= What you have to do =
Write the next part of the book review of Don Winslow's The Cartel below, starting right after its last paragraph.

What Consumes Destroys

By Angel Luis ColónAugust 8, 2015

The Cartel by Don Winslow

WE’RE STRANGE ANIMALS, humans. We over-indulge, have a habit of making rash decisions, and let our emotions drive us over the cliff — middle fingers extended all the way down. If we do make headway, we will knock over anyone we can that comes in our way. Charity — true giving — is rare among us. Even those of us living morally do so for a reward: heaven, gratitude, a boost to the ego. There has to be something we’re due, right? Something that should belong to us and only us.


That’s our base: we want. We want money, we want power, we want control, and we want happiness. Capitalism demands that desire be our church. There needs to be someone on top and the rest need to be ice skating up that hill. Maybe some of us will even make it up there only to find another hill — another thing we’ll need.


In The Cartel, Don Winslow’s masterfully crafted follow-up to The Power of the Dog, we’re provided with a stark window into the effects of extreme human desire. Nothing fantastical. This is the human condition. This feels even more of an important concept to explore in a post-9/11 world built on aggression, fear, and greed thanks to the actions of the few. The world seems almost desperate to ignore the need for uncomfortable change, and instead has remained steadfast to principles built on consumption and consumption alone. We’ve grown into something awful, and only now is that slowly dawning on us.

= Raw data =
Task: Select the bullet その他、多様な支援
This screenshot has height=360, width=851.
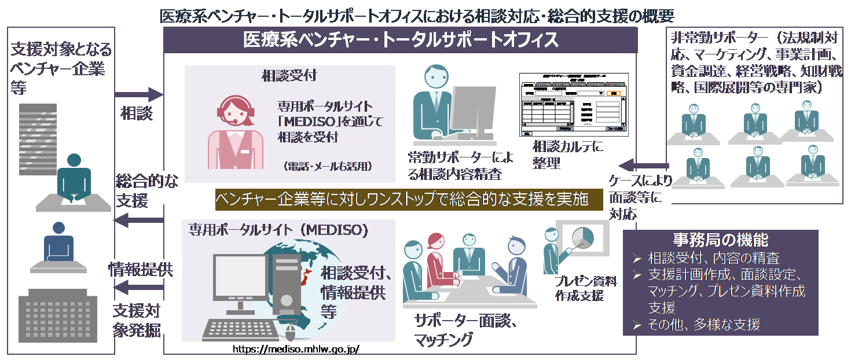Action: click(x=703, y=325)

= Written reply =
Winslow’s United States and Mexico — the focal points of this cycle of consumption and destruction — represented respectively best by characters Art Keller and Adán Barrera, have layered motivations and characteristics, but at the end of the day they are driven by their need for something to fill a void inside of them. The drug lords are driven by a lust for power and privilege afforded by the upper crust. The law is driven by a desire for control or power of its own. In the middle, the users, soldiers, and families are driven by the need to survive and live on their own terms.


Americans consume an immense amount of narcotics, and Winslow wisely focuses on how that consumption has created the state of affairs down in Mexico. There are few plot beats in The Cartel that aren’t rooted in reality. This demand from the north has driven an entire country to the brink and has made powerful men of some of the most wretched examples of humanity. The drug cartels may be monstrous, but often the impetus for their bloody acts can be traced back to the American marketplace. Those drugs have to go somewhere and have to be desired by someone. It’s no coincidence the bulk of it heads north or that the industry pushing the product onto the streets also drives the industry built to stop it.


It is a classic example of the ouroboros: the snake eats its own tail because it doesn’t know any better. Unfortunately, in the case of US and Mexican drug relations, the snake isn’t the only thing being hurt, and the fallout of this war has become tenfold worse than it was less than a decade ago. For this reason, and effectively, The Cartel presents its story from multiple viewpoints. This is a world that’s lived in, and the reader needs to see the events unfold from the very top to the bottom, macro to micro; but it’s the way all events affect and degrade every character that matters.


In Juárez, we meet journalist Pablo Mora. He’s one of the few with his boots on the ground, seeing first-hand the horrors of this war. Slowly, but surely, Pablo’s faith and character becomes eroded. Winslow describes the process of erosion as almost unfulfilling: “You’d think that there would be a breaking point — a decisive moment — but there is no single moment or event that you can put your finger on. No, it’s not that dramatic — it’s the dull monotonous process of erosion.”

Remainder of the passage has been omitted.